Too many times Christians wind up letting themselves get upset in their beliefs by challenges from those who really have no grounds from which to challenge them. In his “Advice to Christian Philosophers,” Alvin Plantinga recalls with how much intensity, verging on panic, Christians sought for ways to defeat Logical Positivism, and asks why that should have been necessary. This philosophical fad was created by people who deliberately set out to eliminate metaphysics, deontological ethics, religion, and theology by claiming that the language used in these fields is not meaningful. They did so on the basis of a narrow premise, the verifiability principle, which, as it turned out, did not work when they themselves applied it, not even when they either broadened it or narrowed it further. But oh, the anxiety it produced among some Christian thinkers! Some theologians, e.g. Paul Van Buren, even capitulated to it. Other than as a matter of purely philosophical engagement, shouldn’t Christians have said, “Your premises are arbitrary and biased. As long as you hold to those premises, you can talk to yourself as much as you like, but you cannot possibly impact our understanding and use of our language concerning God because your premises are not applicable for what we are doing and saying.”? And shouldn't we be reacting to atheists who expect us to address theological questions on atheistic premises in the same way?

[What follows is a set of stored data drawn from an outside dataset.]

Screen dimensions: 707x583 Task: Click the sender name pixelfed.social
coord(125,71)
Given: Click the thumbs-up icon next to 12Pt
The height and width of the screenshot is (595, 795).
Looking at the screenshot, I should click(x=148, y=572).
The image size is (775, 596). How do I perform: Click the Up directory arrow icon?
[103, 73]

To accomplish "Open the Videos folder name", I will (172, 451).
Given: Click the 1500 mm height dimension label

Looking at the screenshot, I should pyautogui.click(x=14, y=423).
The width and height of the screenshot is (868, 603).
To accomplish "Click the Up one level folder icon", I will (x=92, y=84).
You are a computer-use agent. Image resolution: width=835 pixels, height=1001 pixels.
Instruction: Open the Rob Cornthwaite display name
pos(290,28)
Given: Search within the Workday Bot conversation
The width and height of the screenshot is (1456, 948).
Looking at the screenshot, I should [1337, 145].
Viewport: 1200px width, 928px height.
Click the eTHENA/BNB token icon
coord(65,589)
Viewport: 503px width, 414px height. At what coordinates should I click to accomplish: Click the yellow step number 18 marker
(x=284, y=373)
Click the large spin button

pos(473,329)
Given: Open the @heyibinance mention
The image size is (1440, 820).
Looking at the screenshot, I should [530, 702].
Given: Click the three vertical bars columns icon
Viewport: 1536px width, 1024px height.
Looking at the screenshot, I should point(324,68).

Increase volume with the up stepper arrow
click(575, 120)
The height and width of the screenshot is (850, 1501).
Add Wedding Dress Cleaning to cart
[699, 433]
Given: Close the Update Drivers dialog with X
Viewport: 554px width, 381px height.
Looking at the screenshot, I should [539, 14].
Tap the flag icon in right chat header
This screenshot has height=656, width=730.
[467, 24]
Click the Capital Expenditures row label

I admit that analogies intended to illustrate that there are experts in a field who can know something that other people cannot know are not very strong. They break down rather quickly because they involve skills that one can learn over time. In the matter in question, it becomes much more of an all-or-nothing situation. Either you believe in a God who can do miracles, in which case you are in a position to recognize a miracle, or you do not, in which case it becomes logically impossible for you to recognize divine intervention (apart from the supernatural aid of God, a topic that I do not need to pursue here). If that fact upsets some people who think that believers should follow rules set by unbelievers based on their unbelief, I can only hope and pray that their eyes should be opened to their irrationality.
I’m not sure I have responded to all of Mr. Carrier’s points, but after a while it gets tedious to try to reply rationally to his overbearing sarcastic misrepresentations. I hope that this reply is readable and that it helps to clarify that which should not have needed clarification.
As always, I will reply to comments, but if there should be an onrush of them, I will have to limit myself to those that show awareness of the issues or are genuine requests for help with the issues.